* **Task requirements**:
Copy each entry below exactly as it appears.

* **Material shown**:
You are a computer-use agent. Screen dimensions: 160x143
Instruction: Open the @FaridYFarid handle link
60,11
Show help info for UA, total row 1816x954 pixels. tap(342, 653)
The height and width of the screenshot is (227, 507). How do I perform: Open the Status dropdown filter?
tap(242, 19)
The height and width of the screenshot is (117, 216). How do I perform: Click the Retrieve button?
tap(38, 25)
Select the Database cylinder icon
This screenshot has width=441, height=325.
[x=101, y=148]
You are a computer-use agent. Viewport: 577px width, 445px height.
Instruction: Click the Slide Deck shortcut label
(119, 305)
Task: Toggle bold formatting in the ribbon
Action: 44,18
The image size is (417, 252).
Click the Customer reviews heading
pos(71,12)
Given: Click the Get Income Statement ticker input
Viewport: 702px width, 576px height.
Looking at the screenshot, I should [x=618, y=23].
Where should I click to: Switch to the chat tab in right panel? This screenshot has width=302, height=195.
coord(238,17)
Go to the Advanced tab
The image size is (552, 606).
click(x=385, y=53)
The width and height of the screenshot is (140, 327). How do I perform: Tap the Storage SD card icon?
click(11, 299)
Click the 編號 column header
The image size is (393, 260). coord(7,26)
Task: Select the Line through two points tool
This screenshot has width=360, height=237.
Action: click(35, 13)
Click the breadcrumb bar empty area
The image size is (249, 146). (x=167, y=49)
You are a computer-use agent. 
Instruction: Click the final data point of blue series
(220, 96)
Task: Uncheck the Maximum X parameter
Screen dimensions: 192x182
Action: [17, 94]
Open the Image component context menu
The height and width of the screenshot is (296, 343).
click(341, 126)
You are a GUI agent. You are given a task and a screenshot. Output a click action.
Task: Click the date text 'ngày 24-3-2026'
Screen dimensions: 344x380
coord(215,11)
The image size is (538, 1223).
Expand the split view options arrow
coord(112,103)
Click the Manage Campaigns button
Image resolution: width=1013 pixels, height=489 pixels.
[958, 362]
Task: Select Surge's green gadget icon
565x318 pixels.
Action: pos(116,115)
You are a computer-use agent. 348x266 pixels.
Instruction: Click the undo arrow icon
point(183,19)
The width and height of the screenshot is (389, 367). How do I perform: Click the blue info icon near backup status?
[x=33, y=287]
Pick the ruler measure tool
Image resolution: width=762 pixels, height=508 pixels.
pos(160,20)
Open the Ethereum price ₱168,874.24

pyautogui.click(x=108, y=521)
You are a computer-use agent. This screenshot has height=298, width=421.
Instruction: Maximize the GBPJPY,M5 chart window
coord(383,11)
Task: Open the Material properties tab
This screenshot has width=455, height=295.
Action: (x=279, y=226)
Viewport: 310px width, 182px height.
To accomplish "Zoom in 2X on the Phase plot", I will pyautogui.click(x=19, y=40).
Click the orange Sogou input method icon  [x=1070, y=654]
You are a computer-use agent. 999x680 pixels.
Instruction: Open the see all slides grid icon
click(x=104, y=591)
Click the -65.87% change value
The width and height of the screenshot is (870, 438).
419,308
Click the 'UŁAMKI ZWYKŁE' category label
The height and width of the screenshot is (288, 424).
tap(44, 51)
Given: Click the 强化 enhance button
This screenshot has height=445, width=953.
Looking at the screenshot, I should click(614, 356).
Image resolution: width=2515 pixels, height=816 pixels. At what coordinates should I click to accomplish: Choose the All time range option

* **Task result**:
You are a computer-use agent. Screen dimensions: 160x143
Instruction: Open the @FaridYFarid handle link
60,11
Show help info for UA, total row 1816x954 pixels. tap(342, 653)
The height and width of the screenshot is (227, 507). How do I perform: Open the Status dropdown filter?
tap(242, 19)
The height and width of the screenshot is (117, 216). How do I perform: Click the Retrieve button?
tap(38, 25)
Select the Database cylinder icon
This screenshot has width=441, height=325.
[x=101, y=148]
You are a computer-use agent. Viewport: 577px width, 445px height.
Instruction: Click the Slide Deck shortcut label
(119, 305)
Task: Toggle bold formatting in the ribbon
Action: 44,18
The image size is (417, 252).
Click the Customer reviews heading
pos(71,12)
Given: Click the Get Income Statement ticker input
Viewport: 702px width, 576px height.
Looking at the screenshot, I should [x=618, y=23].
Where should I click to: Switch to the chat tab in right panel? This screenshot has width=302, height=195.
coord(238,17)
Go to the Advanced tab
The image size is (552, 606).
click(x=385, y=53)
The width and height of the screenshot is (140, 327). How do I perform: Tap the Storage SD card icon?
click(11, 299)
Click the 編號 column header
The image size is (393, 260). coord(7,26)
Task: Select the Line through two points tool
This screenshot has width=360, height=237.
Action: click(35, 13)
Click the breadcrumb bar empty area
The image size is (249, 146). (x=167, y=49)
You are a computer-use agent. 
Instruction: Click the final data point of blue series
(220, 96)
Task: Uncheck the Maximum X parameter
Screen dimensions: 192x182
Action: [17, 94]
Open the Image component context menu
The height and width of the screenshot is (296, 343).
click(341, 126)
You are a GUI agent. You are given a task and a screenshot. Output a click action.
Task: Click the date text 'ngày 24-3-2026'
Screen dimensions: 344x380
coord(215,11)
The image size is (538, 1223).
Expand the split view options arrow
coord(112,103)
Click the Manage Campaigns button
Image resolution: width=1013 pixels, height=489 pixels.
[958, 362]
Task: Select Surge's green gadget icon
565x318 pixels.
Action: pos(116,115)
You are a computer-use agent. 348x266 pixels.
Instruction: Click the undo arrow icon
point(183,19)
The width and height of the screenshot is (389, 367). How do I perform: Click the blue info icon near backup status?
[x=33, y=287]
Pick the ruler measure tool
Image resolution: width=762 pixels, height=508 pixels.
pos(160,20)
Open the Ethereum price ₱168,874.24

pyautogui.click(x=108, y=521)
You are a computer-use agent. This screenshot has height=298, width=421.
Instruction: Maximize the GBPJPY,M5 chart window
coord(383,11)
Task: Open the Material properties tab
This screenshot has width=455, height=295.
Action: (x=279, y=226)
Viewport: 310px width, 182px height.
To accomplish "Zoom in 2X on the Phase plot", I will pyautogui.click(x=19, y=40).
Click the orange Sogou input method icon  [x=1070, y=654]
You are a computer-use agent. 999x680 pixels.
Instruction: Open the see all slides grid icon
click(x=104, y=591)
Click the -65.87% change value
The width and height of the screenshot is (870, 438).
419,308
Click the 'UŁAMKI ZWYKŁE' category label
The height and width of the screenshot is (288, 424).
tap(44, 51)
Given: Click the 强化 enhance button
This screenshot has height=445, width=953.
Looking at the screenshot, I should click(614, 356).
Image resolution: width=2515 pixels, height=816 pixels. At what coordinates should I click to accomplish: Choose the All time range option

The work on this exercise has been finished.